What you will do - The answer is the line with "Task: Open the dropdown arrow beside 退出" and every line after it to the end of the listing, retyped exactly. Pictures do not belong in it.

Source information -
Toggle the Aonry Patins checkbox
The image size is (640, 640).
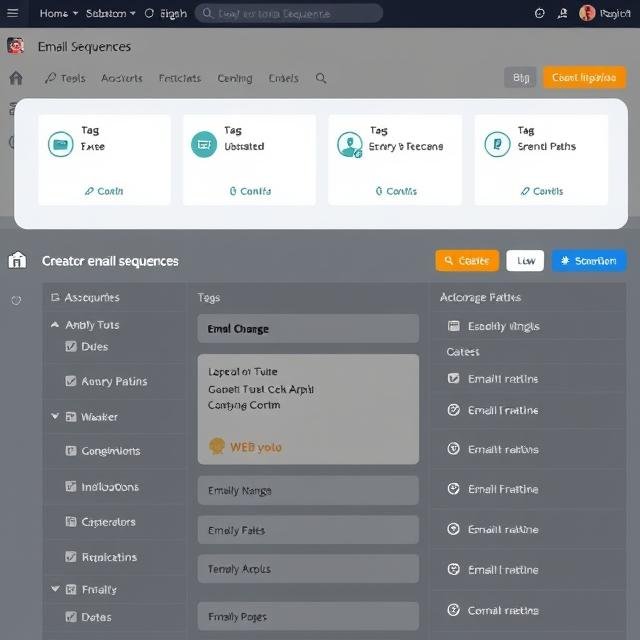click(x=71, y=381)
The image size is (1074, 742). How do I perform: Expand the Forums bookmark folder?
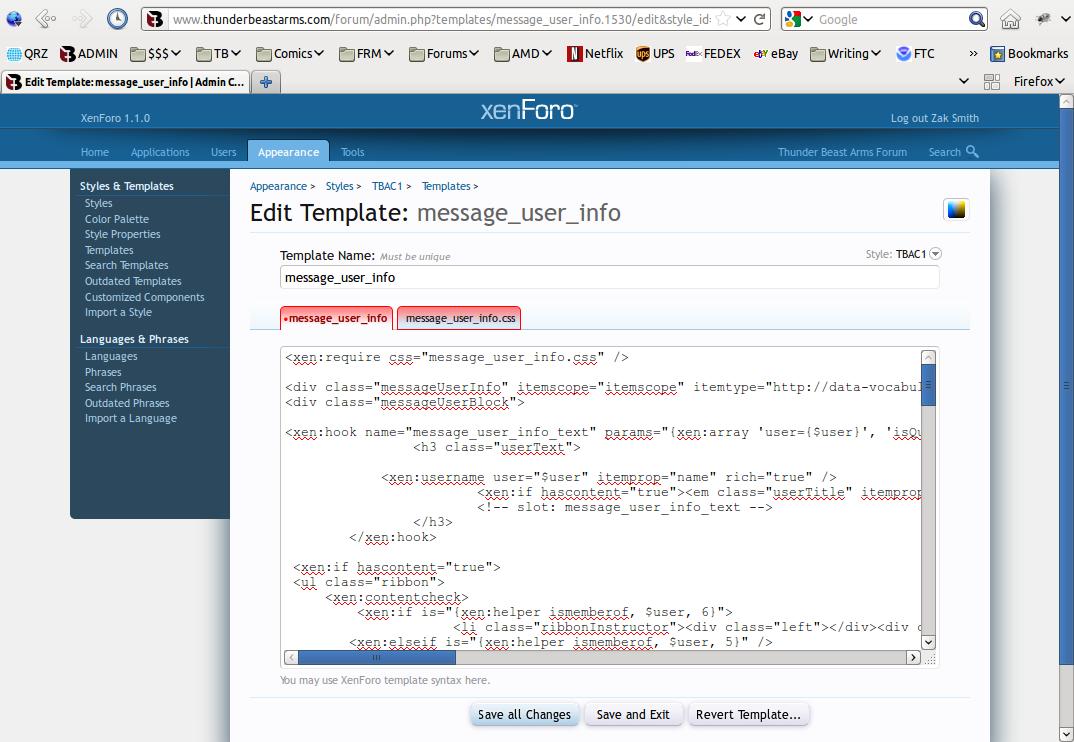(446, 54)
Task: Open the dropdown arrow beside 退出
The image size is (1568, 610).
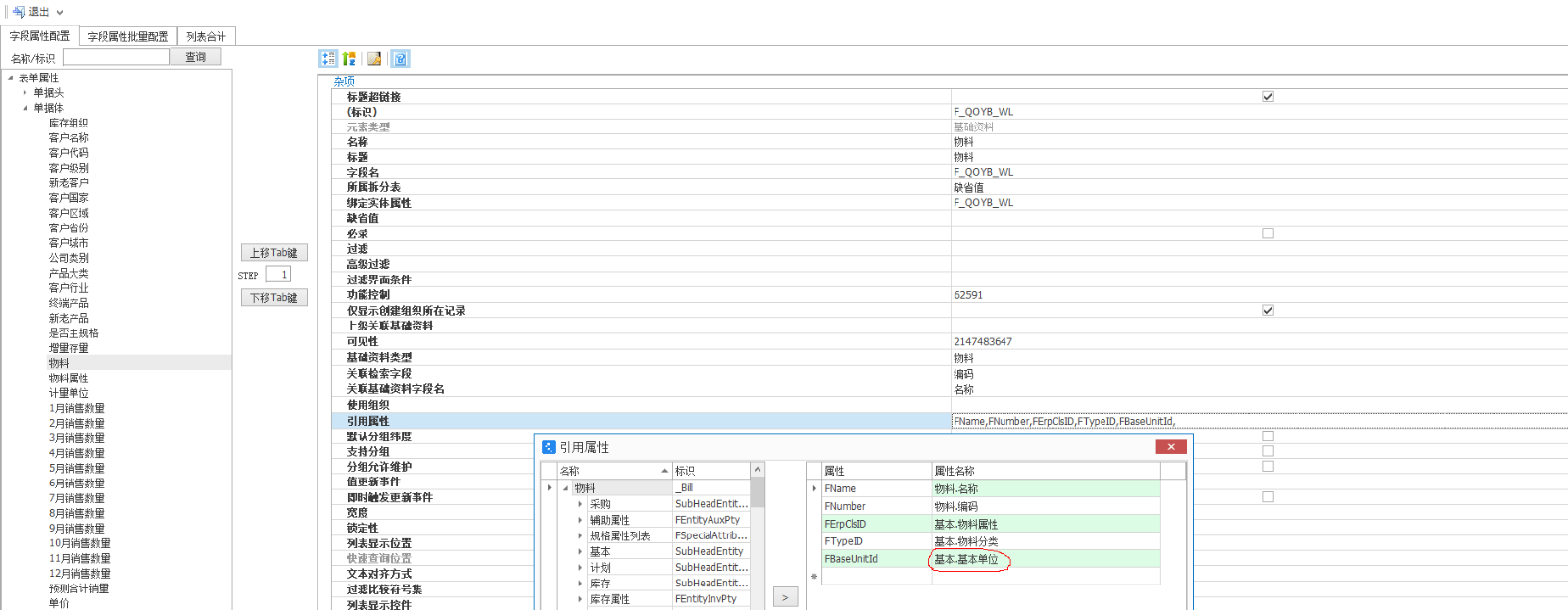Action: [x=60, y=13]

Answer area -
Task: Open the dropdown arrow beside 退出
The image size is (1568, 610).
Action: [x=60, y=13]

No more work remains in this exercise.